Ich möchte versuchen, eine Wortwiederholung zu vermeiden.

Der Schriftsteller Jules wird beim Verleger Pierre-Jules vorstellig. Dieser teilt ihm mit, dass er von seinem eingereichten Manuskript _Voyage en Angleterre_ nichts oder nur wenig hält. Unter anderem sagt er (ironisch) zu ihm: „Glauben Sie vielleicht, Sie hätten England *entdeckt*?“ Er schickt ihn fort, mit dem Auftrag, ihm demnächst etwas besseres vorzulegen. Jules legt also später sein nächstes Manuskript vor. Pierre-Jules ist hellauf begeistert. Er akzeptiert also den Roman. Vor dem Erscheinen des Buches erzählt er jedem, der zu ihm kommt: „Ich habe jemanden *entdeckt*! Ja, das können Sie mir glauben, ich habe jemanden *entdeckt*!“

[Der Bericht geht wie folgt weiter: ] Dieser Jemand, dessen Buch _Fünf Wochen im Ballon_ hieß, war der Junge, der England nicht *entdeckt* hatte; es war Jules Verne.

Was kann man da machen? Es so stehen lassen und im letzten Satz „nicht“ kursivieren? 



> „Ich habe jemanden entdeckt! […] Ja, das können Sie mir glauben, ich habe jemanden entdeckt!“
> 
> Dieser Jemand, dessen Buch _Fünf Wochen im Ballon_ hieß, war der Junge, der England _nicht_ entdeckt hatte; es war Jules Verne.


Oder anders formulieren? 


> ›Da habe ich einen gefunden‹, sagte Hetzel zu allen, die zu ihm kamen, ›ja, das können Sie mir glauben, da habe ich jemanden gefunden!‹
> 
> Dieser Jemand, dessen Buch _Fünf Wochen im Ballon_ hieß, war der Junge, der England nicht entdeckt hatte; es war Jules Verne.


Wortartenwechsel? 


> „Glauben Sie vielleicht, Sie seien der *Entdecker* Englands?“
> […]
> „Ich habe jemanden entdeckt! […] Ja, das können Sie mir glauben, ich habe jemanden entdeckt!“
> 
> Dieser Jemand, dessen Buch _Fünf Wochen im Ballon_ hieß, war der Junge, der nicht der *Entdecker* Englands war; es war Jules Verne.


Oder vielleicht: 


> „Ich habe jemanden ausfindig gemacht! […]


Oder: 


> „Ich bin da auf jemanden gestoßen! […]


Ich neige zu der Version mit dem Wortartenwechsel, aber so richtig toll scheint mir das auch nicht zu sein.

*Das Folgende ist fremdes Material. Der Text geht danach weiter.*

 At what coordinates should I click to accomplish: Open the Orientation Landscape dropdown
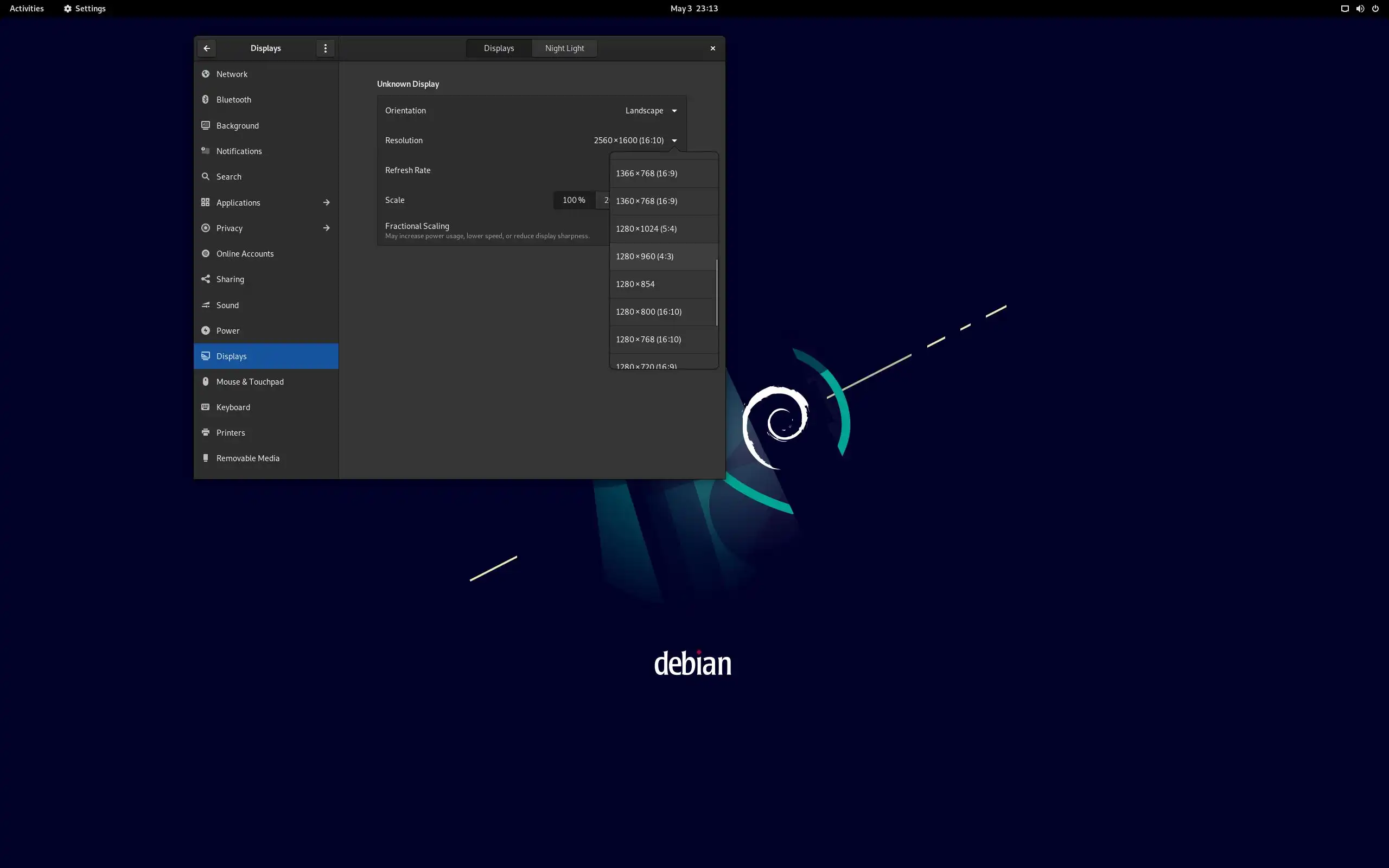(651, 110)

Hat jemand eine gute Idee?


----------



## Kajjo

vielleicht auch:

_Ich habe jemanden entdeckt! Ja, das können Sie mir glauben, er ist eine echte Entdeckung._


----------



## Schlabberlatz

Danke sehr! 



Kajjo said:


> vielleicht auch:
> 
> _Ich habe jemanden entdeckt! Ja, das können Sie mir glauben, er ist eine echte Entdeckung._


Ich glaube, das geht leider nicht, weil dann der passende Anschluss zum nächsten Satz nicht vorhanden ist:
[…] Ja, das können Sie mir glauben, ich habe *jemanden* entdeckt!“
Dieser *Jemand*, dessen Buch _Fünf Wochen im Ballon_ hieß, war der Junge, der England _nicht_ entdeckt hatte […]


----------



## Frieder

Schlabberlatz said:


> Ich möchte versuchen, eine Wortwiederholung zu vermeiden.


Warum? Gerade in dieser Geschichte dient die Wiederholung von _entdecken _doch als Stilmittel – sozusagen in Herbeiführung der Pointe.


----------



## Schlabberlatz

Danke sehr! 



Frieder said:


> Warum? Gerade in dieser Geschichte dient die Wiederholung von _entdecken _doch als Stilmittel – sozusagen in Herbeiführung der Pointe.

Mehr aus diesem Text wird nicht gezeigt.